A Constituição brasileira chega aos 30 anos 44% mais corpulenta e alvo, em média, de uma proposta de emenda a cada três dias. Desde o dia em que Ulysses Guimarães, presidente da Assembleia Nacional Constituinte, admitiu que ela não era perfeita – “se fosse, seria irreformável” -, a Carta Magna recebeu 99 modificações.

A Constituição – que foi aprovada no dia 22 de setembro de 1988 – ainda é alvo de outras 1.189 propostas de emenda constitucional (PECs) que tramitam na Câmara dos Deputados. Outras 2.210 propostas ficaram pelo caminho ao longo das três últimas décadas, de acordo com dados obtidos pelo Estado por meio da Lei de Acesso à Informação.

As principais mudanças foram feitas nas políticas públicas, que correspondem a 80,5% das emendas aprovadas. A conclusão está em um estudo inédito feito pelos professores Cláudio Couto (FGV-SP) e Rogério Arantes (USP), que será publicado em livro organizado por Naercio Menezes, do Insper.

Para Couto, o jogo legislativo é normal e reflete características da nossa Constituição, que, além estabelecer regras gerais sobre direitos e funcionamento do Estado, versa bastante sobre questões mais ’emendáveis’. “Já que ela contém tantas políticas públicas, uma consequência é que você precisa emendar a Constituição com frequência”, diz o professor.

O levantamento dos cientistas políticos dividiu a Carta em “dispositivos” – que podem ser incisos ou parágrafos, por exemplo. As emendas que não criam ou alteram políticas públicas, responsáveis por 19,5% do total, foram classificadas como “regras do jogo”. Elas podem abarcar questões como estrutura do Estado e direitos individuais e políticos, por exemplo.

“Políticas públicas, por sua vez, dizem respeito às ações do Estado idealizadas para alcançar determinados fins, incluindo o de concretizar aqueles direitos constitucionais”, explica Rogério Arantes.

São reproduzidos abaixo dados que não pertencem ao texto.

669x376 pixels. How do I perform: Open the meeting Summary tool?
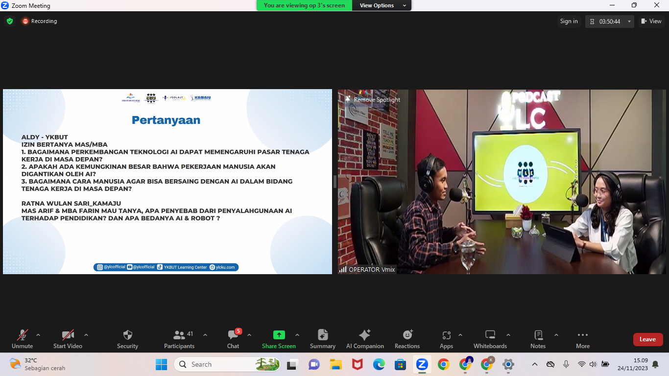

Uma consequência das modificações constantes no texto é a necessidade de os governos formarem coalizões robustas. As PECs precisam de três quintos dos votos do plenário para serem aprovadas, enquanto leis ordinárias exigem apenas maioria absoluta (mais da metade).

“É por isso que uma Constituição com muita política pública torna o ato de governar mais oneroso”, afirma Couto.

Os textos que propõem alterações na Carta ainda precisam passar pela Comissão de Constituição de Justiça e Cidadania, a CCJC, antes de irem a plenário.

Executivo

Com 25 PECs aprovadas, o Poder Executivo é o que mais emendou a Constituição. Propostas de emenda só vão adiante se forem assuntos caros à maioria parlamentar. No presidencialismo de coalizão, o governo é quem costuma ter a maioria.

As outras propostas vieram de fontes pulverizadas. O senador José Serra (PSDB-SP), com três, é o parlamentar com mais sugestões de sucesso legislativo. “Naquela transformação da Constituinte de um projeto parlamentarista para uma Constituição presidencialista, deu-se esse superpoder ao presidente da República”, avalia o deputado federal Miro Teixeira (Rede-RJ), que foi constituinte e está na Casa até hoje.

Ao lembrar o processo de concepção da Carta, Miro conta que, naquele contexto pós-ditadura militar, diversos segmentos da sociedade buscavam ter representatividade nas discussões. Era comum a pressão em Brasília de grupos específicos, de donas de casa a cadeirantes.

“Nós estávamos recém-saídos da ditadura e com medo de nova ditadura. Todos os grupos queriam deixar na Constituição os seus direitos assegurados.” Miro elogia a Constituinte em oposição à atual composição do Congresso. “O voto era disputado no discurso e no argumento. É incomparável.”

Outro ponto que chama a atenção é a quantidade de propostas que foram apensadas, ou seja, somadas a outras parecidas: 564, que se transformaram, na prática, em 273.

Com tamanha quantidade de “retalhos”, Miro Teixeira vê a Constituição de hoje com mais defeitos que a original. “Eu não diria que a Constituição acabou, porque ela existe ainda nos direitos individuais, nas cláusulas pétreas. A Constituição de 1988 foi desfigurada e ela não era perfeita, diga-se. Mas os seus defeitos foram aumentados.” As informações são do jornal O Estado de S. Paulo.